Anticancer activity of N-(4-t-butylbenzoyl)-N’-phenylthiourea: Molecular docking, synthesis, and cytotoxic activity in breast and cervical cancer cells

Abstract

Context: N-(4-t-butylbenzoyl)-N’-phenylthiourea, a derivative compound of N-benzoyl-N’-phenylthiourea, has relatively high lipophilicity with the epidermal growth factor receptor and silent mating type information regulation-1 enzyme as its molecular targets. Aims: To determine the anticancer activity of N-(4-t-butylbenzoyl)-N’-phenylthiourea as an in silico and in vitro anticancer candidate for the breast and cervical cancer. Methods: In silico test was performed to predict the cytotoxic activity using AutoDock Vina. This activity was also measured in vitro using the Microculture Tetrazolium Technique assays of three cancer cells (MCF-7, T47D, and HeLa) and normal cells (Vero cells).
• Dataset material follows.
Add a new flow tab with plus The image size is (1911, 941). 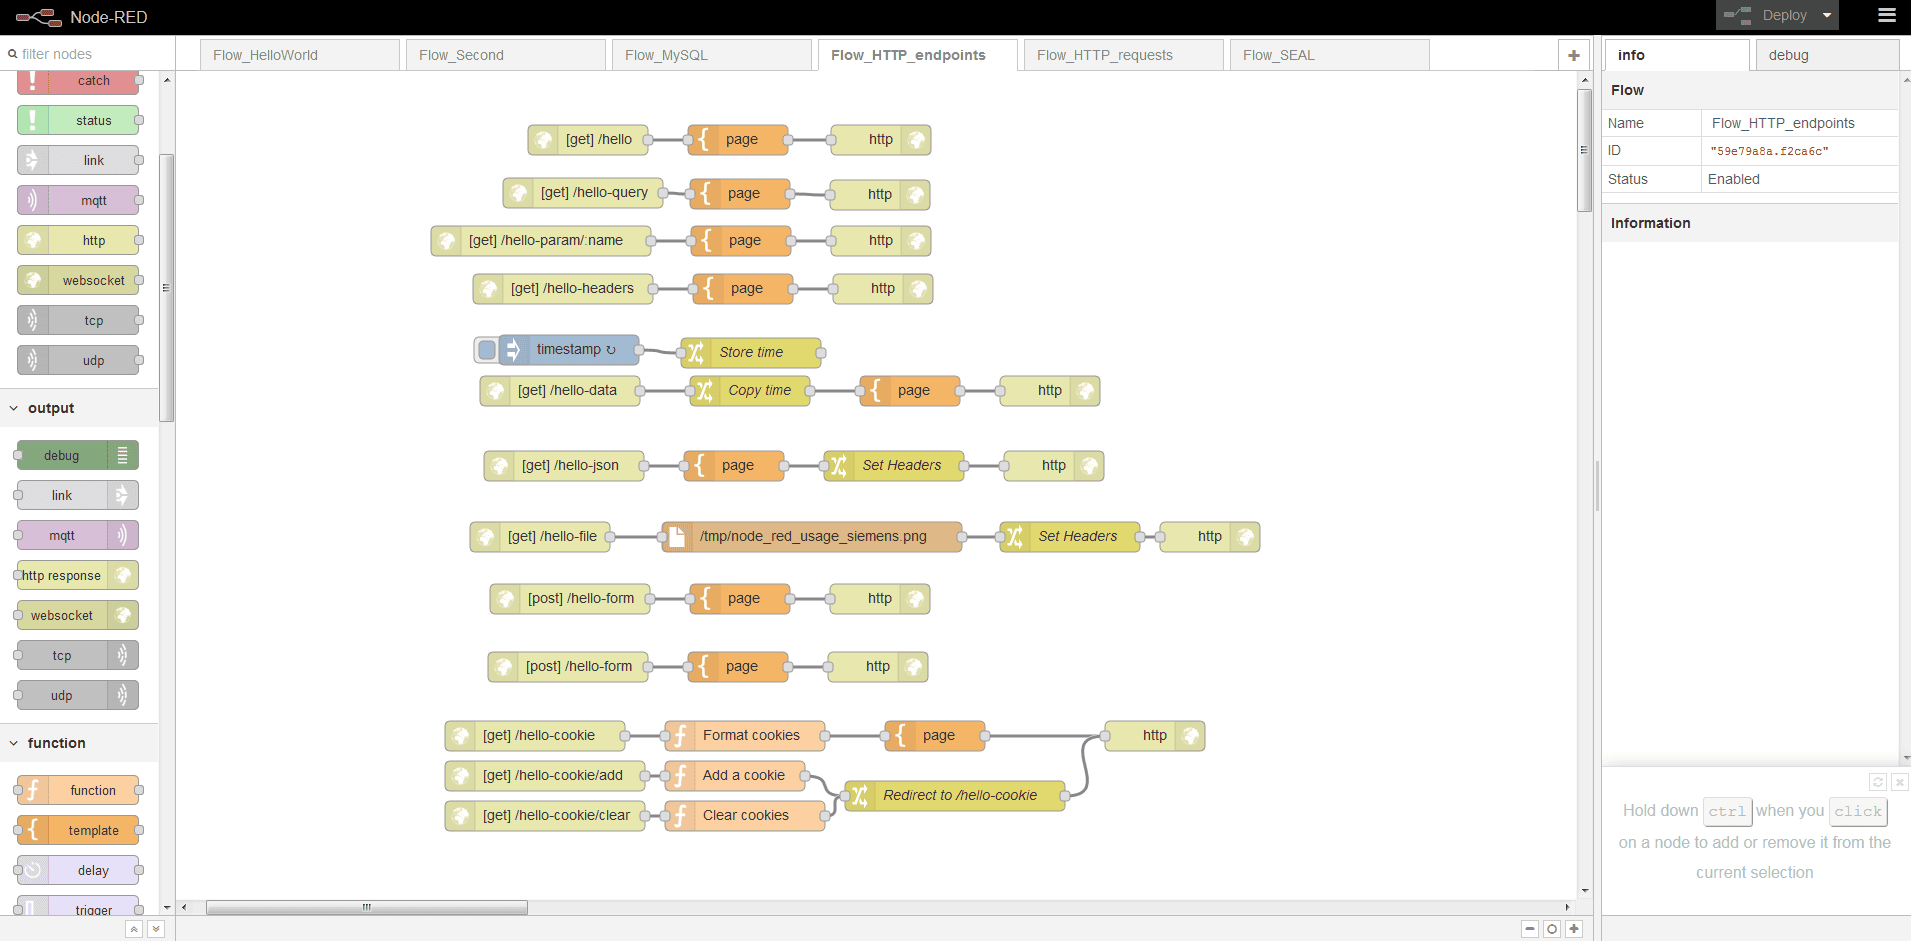point(1573,55)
Results: In silico test predicted that N-(4-t-butylbenzoyl)-N’-phenylthiourea was more cytotoxic at epidermal growth factor receptor than silent mating type information regulation-1 receptor. In vitro tests showed it exhibited cytotoxic activities against MCF-7, T47D, and HeLa without harming Vero cells. Conclusions: N-(4-t-butylbenzoyl)-N’-phenylthiourea has the potential as an anticancer candidate for breast and cervical cancers.